次の瞬間、佐助はがっくりと肩を落とした。
「・・・ふざけんなよ旦那ぁ〜・・・」
「政宗様!!」
「よぉ小十郎、迎えに来てやったぜ」
ニッと笑って突然 佐助の背後に現れた政宗の手には。
先ほど佐助を狙ったと見られる石ころが数個、握られていた。
「ちょっと、どういうつもりだよ! 可愛い忍びに石投げるとかどうなの!?」
「そりゃこっちのセリフだ」
「はぁ?」
「『危険な忍小屋』に主様を放置して逢い引きたぁ、どういう了見だ」
「う・・・・・・。
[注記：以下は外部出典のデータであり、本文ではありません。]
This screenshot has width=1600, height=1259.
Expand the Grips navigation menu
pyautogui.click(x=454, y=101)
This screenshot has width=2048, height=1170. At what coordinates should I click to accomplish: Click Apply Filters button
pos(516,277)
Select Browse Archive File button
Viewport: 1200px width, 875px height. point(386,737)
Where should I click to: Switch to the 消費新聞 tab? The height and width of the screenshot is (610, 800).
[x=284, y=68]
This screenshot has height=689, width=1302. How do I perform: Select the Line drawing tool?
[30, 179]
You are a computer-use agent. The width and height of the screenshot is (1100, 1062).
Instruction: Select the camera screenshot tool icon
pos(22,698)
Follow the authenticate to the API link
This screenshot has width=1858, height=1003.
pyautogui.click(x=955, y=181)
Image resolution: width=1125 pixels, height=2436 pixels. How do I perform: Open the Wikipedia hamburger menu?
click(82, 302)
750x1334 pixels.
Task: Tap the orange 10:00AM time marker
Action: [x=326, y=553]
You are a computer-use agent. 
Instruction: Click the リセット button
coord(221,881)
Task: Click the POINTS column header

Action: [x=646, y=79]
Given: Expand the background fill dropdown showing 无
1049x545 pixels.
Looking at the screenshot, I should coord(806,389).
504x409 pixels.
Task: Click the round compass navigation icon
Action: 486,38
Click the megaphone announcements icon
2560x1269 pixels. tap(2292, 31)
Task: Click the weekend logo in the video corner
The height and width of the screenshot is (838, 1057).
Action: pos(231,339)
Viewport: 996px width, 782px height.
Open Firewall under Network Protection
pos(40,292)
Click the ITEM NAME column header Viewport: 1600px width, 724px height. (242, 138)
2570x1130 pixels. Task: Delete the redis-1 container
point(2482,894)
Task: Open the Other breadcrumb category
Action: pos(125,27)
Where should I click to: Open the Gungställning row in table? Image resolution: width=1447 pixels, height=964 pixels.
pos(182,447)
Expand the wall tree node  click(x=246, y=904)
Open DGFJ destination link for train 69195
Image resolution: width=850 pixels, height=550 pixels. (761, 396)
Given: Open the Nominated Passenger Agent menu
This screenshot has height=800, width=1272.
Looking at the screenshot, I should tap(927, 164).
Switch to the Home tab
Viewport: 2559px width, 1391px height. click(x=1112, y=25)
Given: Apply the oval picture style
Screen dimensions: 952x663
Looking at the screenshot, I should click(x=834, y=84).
」
腐っても主、
意地悪でも主。
政宗にそれを言われては、佐助に勝ち目はない。
このやろ〜、邪魔してんじゃね〜よ・・・
とでも言いたげに、政宗を睨み付ける恨めし気な佐助の視線を真正面から受け止め、勝ち誇ったように政宗はにやりと笑った。



・・・・・・・・・。



「貴方は一体、何をなさりに行ったんです!!」

廊下の外まで聞こえてきた怒号に、思わずぴたりと佐助は足を止めた。

先程。
小十郎が、政宗と自分の顔を交互に眺めた後、ただでさえ深い眉間の皺が、更に深く顰められたから。
(何となく・・・こんな気はしてたんだよねぇ〜・・・)
二人の茶器茶菓子の盆を持ったまま、佐助は深くため息を付いた。
あの時、小十郎が見たのは、自分達の顔に、新たな切り傷が出来ていた・・・それを確認したに違いないのだ。
怒りを纏っている時の小十郎は、正直・・・怖い。
(入りたくないな〜・・・)
そう思いつつも、意を決し、佐助は静かに襖を開いた。
頭っから怒鳴りつけられた哀れな主と目が合った。
軽く肩をすくめながら、佐助はふたりの前に茶を出した。
「大体・・・外交目的だと仰有ったから、この小十郎は留守番に甘んじておりましたものを・・・」
「・・・無事に戻ってきたんだからいいじゃねぇかよ、なぁ」
「そうだよ、俺様がちゃ〜んと御守りしましたっての」
突然話を振られ、慌てて小十郎に向けた佐助の笑顔は、いかにも不自然だ。
だが、小十郎の視線は佐助の顔・・・ではなく。
茶を差し出した、青紫に腫れ上がる佐助の腕、だった。
(やばっ・・・・・・)
慌てて腕を隠してはみたものの、おそらく後の祭りだろう。
自分も一緒に、おとなしく説教を受けるしかないか・・・と佐助は大きく息を吐き出した。
「・・・・・・で、何があったんです」
茶を一口飲み、今度は冷静に小十郎が話を促す。
怒りを抑えようとしている必死さが、また怖い。
「何もかにも・・・俺だってワケわかんねぇよ」
「ほう・・・・・・?」
「嘘じゃねぇって!」
びくびくと佐助と目を合わせながら、政宗がゆっくりと口を開いた。
「いきなりザビー教とやらの入信申込書突きつけられて、そんなつもりじゃねぇっつったらいきなり攻撃して来やがったんだよ」
「洗礼名とか押し付けられちゃってさ、全く話にならなかったんだよねぇ〜」
「それでこんな怪我作って帰ってきやがった・・・か」
声音を抑えたまま、佐助の腕をぐいと小十郎が掴み上げる。
「痛っ・・・・・・」
小さく呻き声をあげた佐助に、ハッと我に返り、慌てて小十郎は腕を放す。
「そうだ、すっげぇカラクリがあったぜ小十郎」
何やら重苦しい空気が流れかけたその時、政宗がとっさに口を開いた。
「は・・・?」
「変な歯車がグルグル回転すんだ、そいつとウチの双竜陣を組み合わせりゃ最強だぜ」
外交は残念ながら適わなかったけれど、ちゃんと観察はしてきたんだぜ、
そう言う政宗に、ようやく小十郎の表情から、少しだけ固さが抜けた。
「猿の奴、そいつに弾き飛ばされてよぉ」
言いながら、思い出し笑いが込み上げてきたのか、政宗は肩を震わせる。
「崖っぷちで必死にぶら下がってやがんの、忍びのくせに情けねぇなぁアンタ」
「言わないでよ・・・まさかあんな動きするとは思わないじゃんよ」
「ボンレス猿飛」
「うるさいよ、ペーパー伊達」
「だからペーパーで止めんなって」
「あんたなんか紙切れで十分、」

「んだとてめぇ・・・!」

「ふたりとも止めないか!!」

再度、小十郎が怒気を発した途端、
弾かれたように、政宗と佐助が笑い出す。
「・・・・・・。」
仲が悪いんだか、良いんだか。
腹を抱えて笑い続ける主と恋人を目の前に、すっかり小十郎は毒気を抜かれていた。

「なぁ猿、」
「ん?」
そうしてひとしきり笑い転げた後。
涙目のまま、政宗が口を開いた。